> _Stored data_
----
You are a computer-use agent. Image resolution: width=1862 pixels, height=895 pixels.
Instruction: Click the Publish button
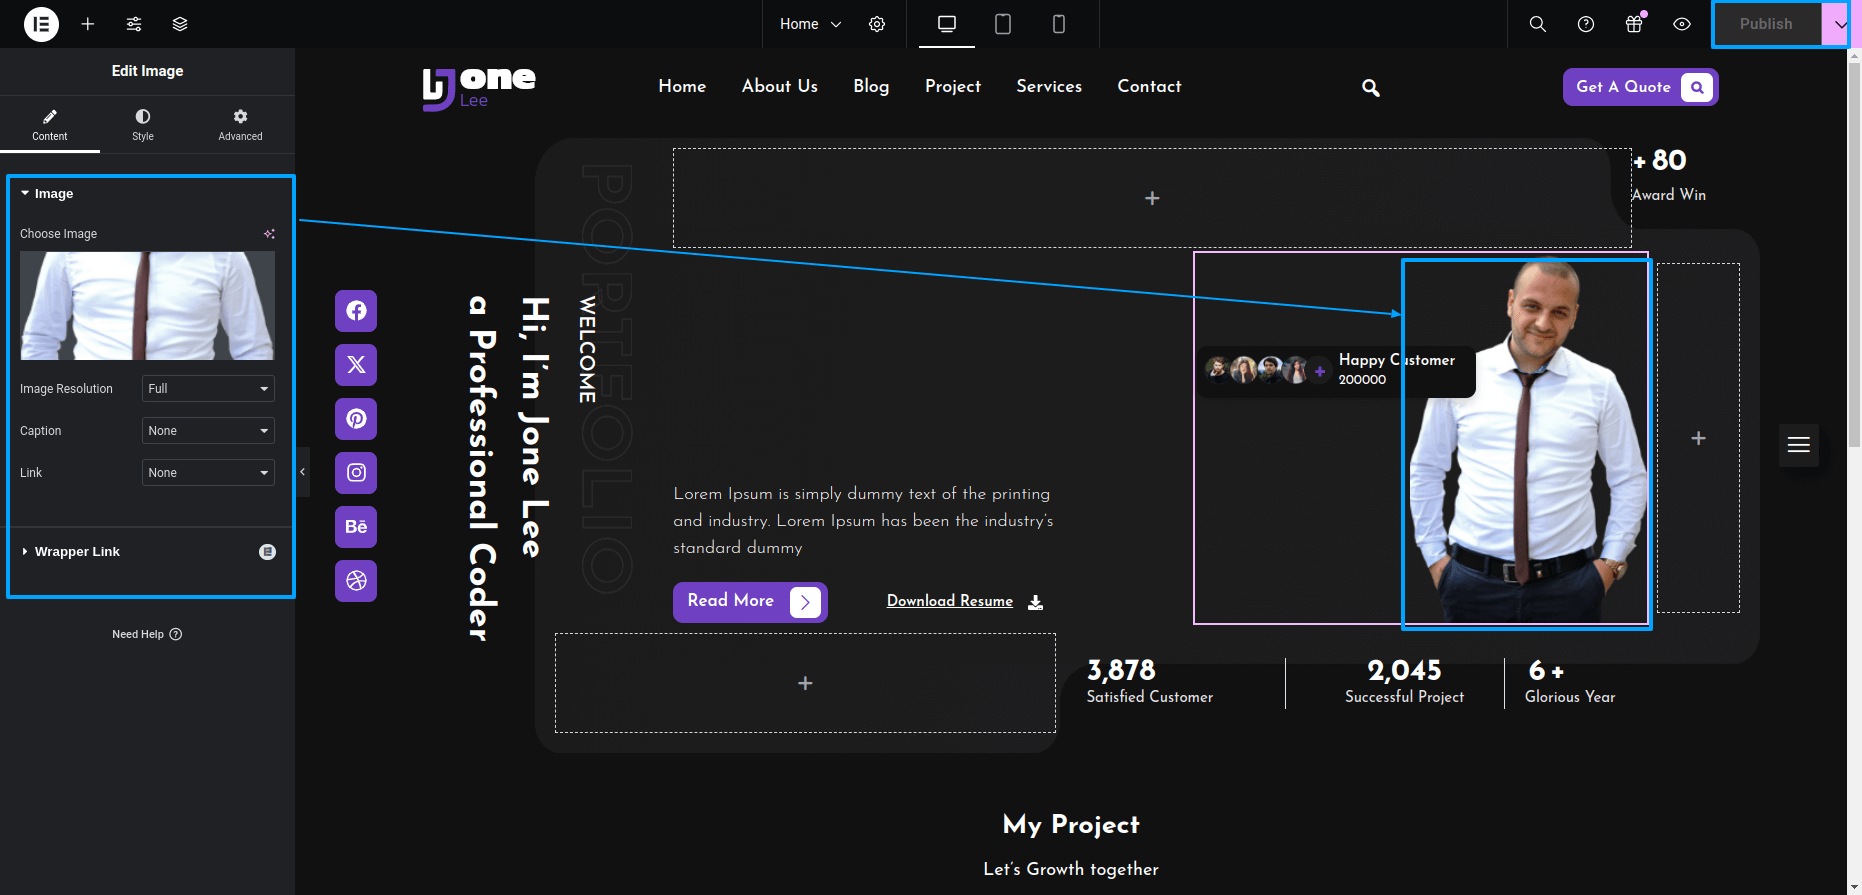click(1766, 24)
----
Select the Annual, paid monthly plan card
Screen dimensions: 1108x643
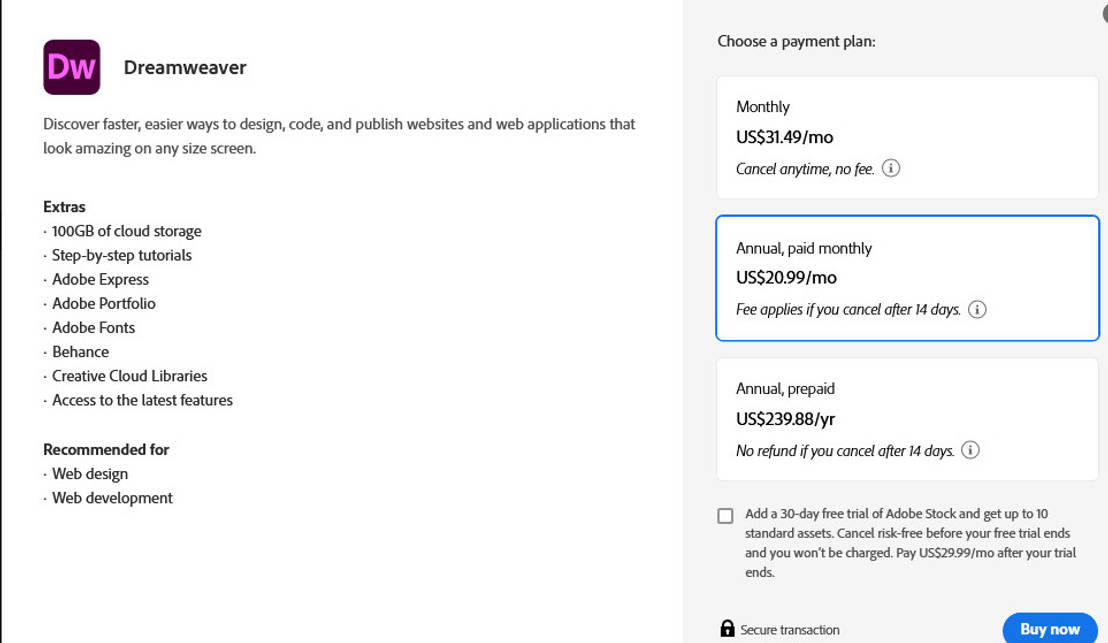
----
> _Problem to solve_
Given the records above, restate word for word only the lines starting at the one with "Select the Annual, paid monthly plan card" and ending at the one with "Screen dimensions: 1108x643".

> _Completed exercise_
Select the Annual, paid monthly plan card
Screen dimensions: 1108x643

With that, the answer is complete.